**EXERCISE DESCRIPTION**
A word-for-word copy of the listing is needed. Retype it in full.

Content starts

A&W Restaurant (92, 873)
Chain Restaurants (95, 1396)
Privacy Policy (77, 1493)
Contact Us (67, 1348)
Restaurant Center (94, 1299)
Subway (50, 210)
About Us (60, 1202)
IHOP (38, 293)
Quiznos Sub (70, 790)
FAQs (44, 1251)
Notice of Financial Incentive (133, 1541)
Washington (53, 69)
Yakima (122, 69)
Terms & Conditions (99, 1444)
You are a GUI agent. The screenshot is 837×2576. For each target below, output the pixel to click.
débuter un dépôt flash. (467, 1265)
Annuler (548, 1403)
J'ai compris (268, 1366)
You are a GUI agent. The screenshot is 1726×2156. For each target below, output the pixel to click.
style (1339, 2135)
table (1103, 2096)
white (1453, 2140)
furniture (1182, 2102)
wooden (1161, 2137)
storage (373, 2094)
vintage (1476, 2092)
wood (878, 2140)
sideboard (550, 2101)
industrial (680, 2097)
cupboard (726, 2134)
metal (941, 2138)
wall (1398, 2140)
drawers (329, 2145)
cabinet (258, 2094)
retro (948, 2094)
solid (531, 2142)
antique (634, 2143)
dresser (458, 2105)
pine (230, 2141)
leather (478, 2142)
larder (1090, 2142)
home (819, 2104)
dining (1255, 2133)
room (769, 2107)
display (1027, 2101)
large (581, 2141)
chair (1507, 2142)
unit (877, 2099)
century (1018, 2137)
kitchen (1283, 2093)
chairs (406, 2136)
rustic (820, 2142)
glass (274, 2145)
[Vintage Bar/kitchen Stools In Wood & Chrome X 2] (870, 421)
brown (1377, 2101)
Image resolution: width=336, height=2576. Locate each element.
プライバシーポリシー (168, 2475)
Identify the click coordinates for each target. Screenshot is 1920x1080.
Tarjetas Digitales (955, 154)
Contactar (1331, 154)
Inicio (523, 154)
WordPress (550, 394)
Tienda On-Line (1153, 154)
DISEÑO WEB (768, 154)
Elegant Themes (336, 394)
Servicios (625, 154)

Content ends

**WORKED SOLUTION**
A&W Restaurant (92, 873)
Chain Restaurants (95, 1396)
Privacy Policy (77, 1493)
Contact Us (67, 1348)
Restaurant Center (94, 1299)
Subway (50, 210)
About Us (60, 1202)
IHOP (38, 293)
Quiznos Sub (70, 790)
FAQs (44, 1251)
Notice of Financial Incentive (133, 1541)
Washington (53, 69)
Yakima (122, 69)
Terms & Conditions (99, 1444)
You are a GUI agent. The screenshot is 837×2576. For each target below, output the pixel to click.
débuter un dépôt flash. (467, 1265)
Annuler (548, 1403)
J'ai compris (268, 1366)
You are a GUI agent. The screenshot is 1726×2156. For each target below, output the pixel to click.
style (1339, 2135)
table (1103, 2096)
white (1453, 2140)
furniture (1182, 2102)
wooden (1161, 2137)
storage (373, 2094)
vintage (1476, 2092)
wood (878, 2140)
sideboard (550, 2101)
industrial (680, 2097)
cupboard (726, 2134)
metal (941, 2138)
wall (1398, 2140)
drawers (329, 2145)
cabinet (258, 2094)
retro (948, 2094)
solid (531, 2142)
antique (634, 2143)
dresser (458, 2105)
pine (230, 2141)
leather (478, 2142)
larder (1090, 2142)
home (819, 2104)
dining (1255, 2133)
room (769, 2107)
display (1027, 2101)
large (581, 2141)
chair (1507, 2142)
unit (877, 2099)
century (1018, 2137)
kitchen (1283, 2093)
chairs (406, 2136)
rustic (820, 2142)
glass (274, 2145)
[Vintage Bar/kitchen Stools In Wood & Chrome X 2] (870, 421)
brown (1377, 2101)
Image resolution: width=336, height=2576. Locate each element.
プライバシーポリシー (168, 2475)
Identify the click coordinates for each target. Screenshot is 1920x1080.
Tarjetas Digitales (955, 154)
Contactar (1331, 154)
Inicio (523, 154)
WordPress (550, 394)
Tienda On-Line (1153, 154)
DISEÑO WEB (768, 154)
Elegant Themes (336, 394)
Servicios (625, 154)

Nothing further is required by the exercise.